My questions are these: Is it possible to change this kind of culture? What does it take? How would you go about doing it? Have you seen it work in your ER? Or is this all "Pie in the sky" thinking on my part?

Thanks in advance!

You have a challenge on your hands but no challenge is too great with the right mindset and passion. Sounds like either your organization and/or department needs a focus on nurse bullying/horizontal violence/burnout etc...

I would encourage you to check out Renee Thompson of RT Connections. Nurse Bullying is her passion and she is working hard to eradicate it. This type of behavior is not okay, should not be tolerated by management, and definitely not by nurses. Go to www.reneethompsonspeaks.com. If you like what you see I encourage you to connect with her.

So, you need money to get Renee to your organization. Just thinking ahead here.

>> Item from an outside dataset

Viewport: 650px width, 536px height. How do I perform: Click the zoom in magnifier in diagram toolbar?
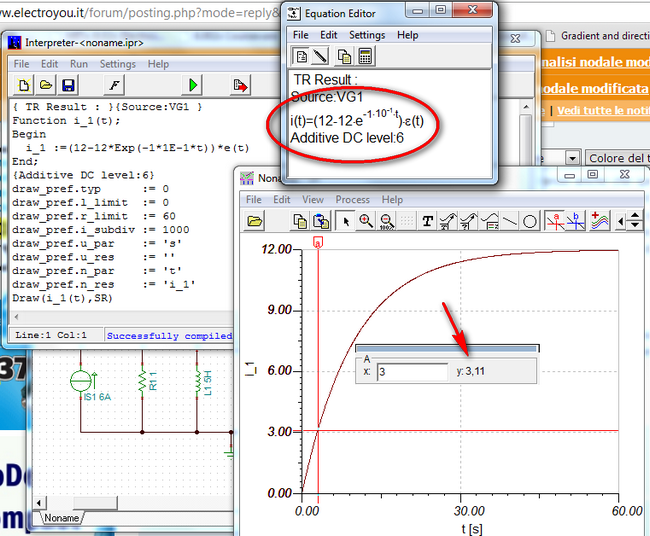pyautogui.click(x=366, y=221)
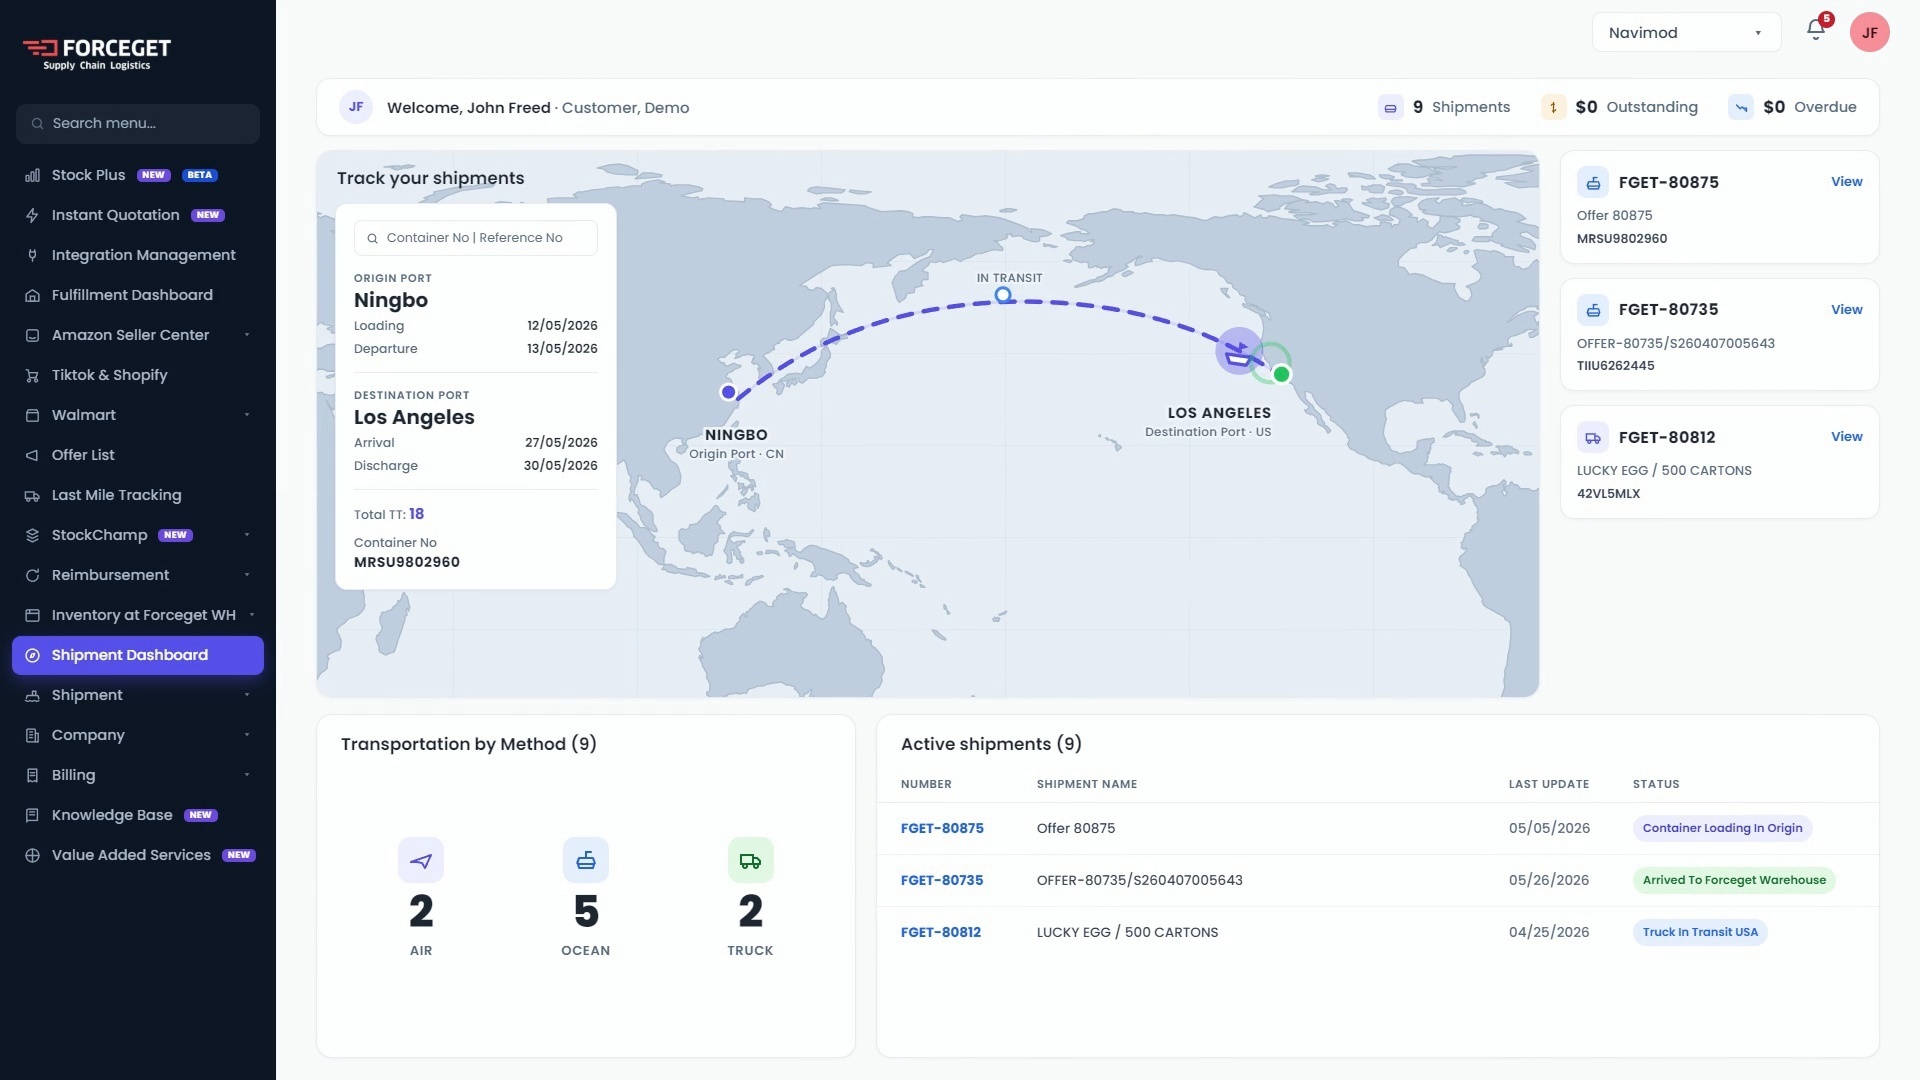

Organization says no way, can't pay for that (been down that road with another hot topic). Consider writing a proposal to the hospital administration and/or Foundation asking for funds to support this endeavor. I don't know the statistics but I bet less bullying will lead to better teamwork, happier staff, less attrition, increased quality of care, better patient satisfaction scores etc... Do your research and sell your point.

I just wrote a blog post on building relationships. It sounds like that isn't what you need…but maybe some of your peers!

https://allnurses.com/general-nursing-discussion/5-things-i-1085789.html

I admire your quest. Hang in there.

nurse2033, MSN, RN

3 Articles; 2,133 Posts

Specializes in ER, ICU.

Culture change must have new leadership, and separation of the worst offenders. The most obvious change is a new manager, who will have to fight the old culture. Some staff may get fired, but hopefully most will leave. But sometimes the staff is entrenched, circles the wagons, and frags the new manager. I was told by a manager once, flat out, that she was at war with the old guard, who liked their power and culture, and were complaining to the director (waging a smear campaign) against her. She told me she was actively looking for a new job and would bail at the earliest opportunity. For her to be so frank was amazing, and showed the level of rancor. Each situation is different. Change can occur, but sometimes it can be very difficult. The fact that the director tolerates, or can't do anything about it is telling. If they don't know, they are incompetent. Either way, unless you can get the manager job, and the support of higher leadership, it is probably worth it to move on. Good luck.

Trauma Columnist

traumaRUs, MSN, APRN

88 Articles; 21,249 Posts

Specializes in Nephrology, Cardiology, ER, ICU.

Management needs to change. Doubt the "suits" like the turnover either.